Patients treated with
neoadjuvant chemotherapy (NAC) who achieve a
pathologic complete response (pCR) can be identified preoperatively and can potentially be spared the morbidity of surgery. The objective of this retrospective study was to estimate the diagnostic accuracy of preoperative magnetic resonance imaging (MRI) in predicting pCR in patients with different molecular subtypes of
breast cancer and to provide a basis for the selection of surgical methods.
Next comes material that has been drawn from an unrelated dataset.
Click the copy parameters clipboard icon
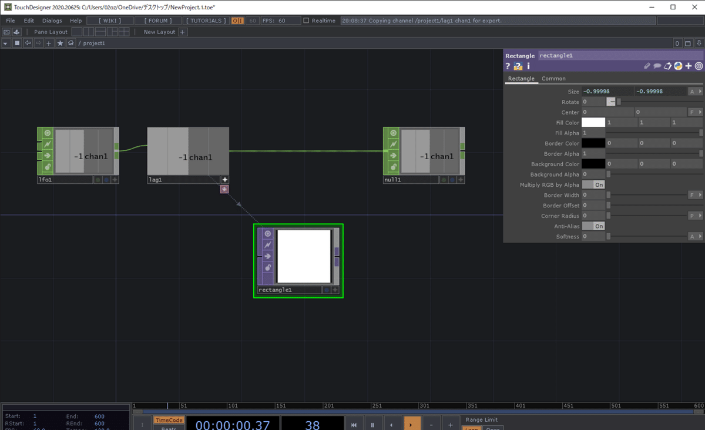(668, 66)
METHODS: A total of 177 women with a primary
tumor fulfilled the study criteria; 18 of these patients (10.2%) achieved rCR, and 21 (11.9%) achieved a pCR. MRI diagnosis of rCR was significantly correlated with pCR with a Spearman's correlation coefficient of 0.686 in the entire population. The sensitivity, specificity, accuracy, pCR predictive value (PPV), and non-pCR predictive value (NPV) were estimated to be 66.67%, 97.44%, 93.79%, 77.78%, and 95.60%, respectively. Statistically significant correlations between rCR and pCR were found in
Luminal B high Ki67% (P<0.001), HER2-positive (P=0.0035), and triple-negative (P<0.001) subtypes, but not in
Luminal A and
Luminal B low Ki67% subtypes. On univariate analysis, the
tumor characteristics significantly associated with both rCR and pCR were small
tumor,
lymph node metastasis (LNM) negativity, early clinical stage, high grade, high Ki67% index, and different molecular subtype. On multivariate logistic regression analysis, grade 3
tumors (P=0.013), Ki67% ≥40% (P<0.000), and stage I
tumor (P=0.006) were independently associated with rCR. However, grade 3
tumors (P=0.001),
triple-negative breast cancer (TNBC), and clinical stages I and II
tumors (P=0.003; P=0.030) were independently associated with the likelihood of attaining a pCR.
CONCLUSIONS: The overall accuracy of MRI in predicting pCR in invasive
breast cancer patients who received NAC was 93.8%. The performance of MRI differed among molecular subtypes, and the highest PPV was found in TNBC (100%) and
Luminal B high Ki67% (75%) subtypes.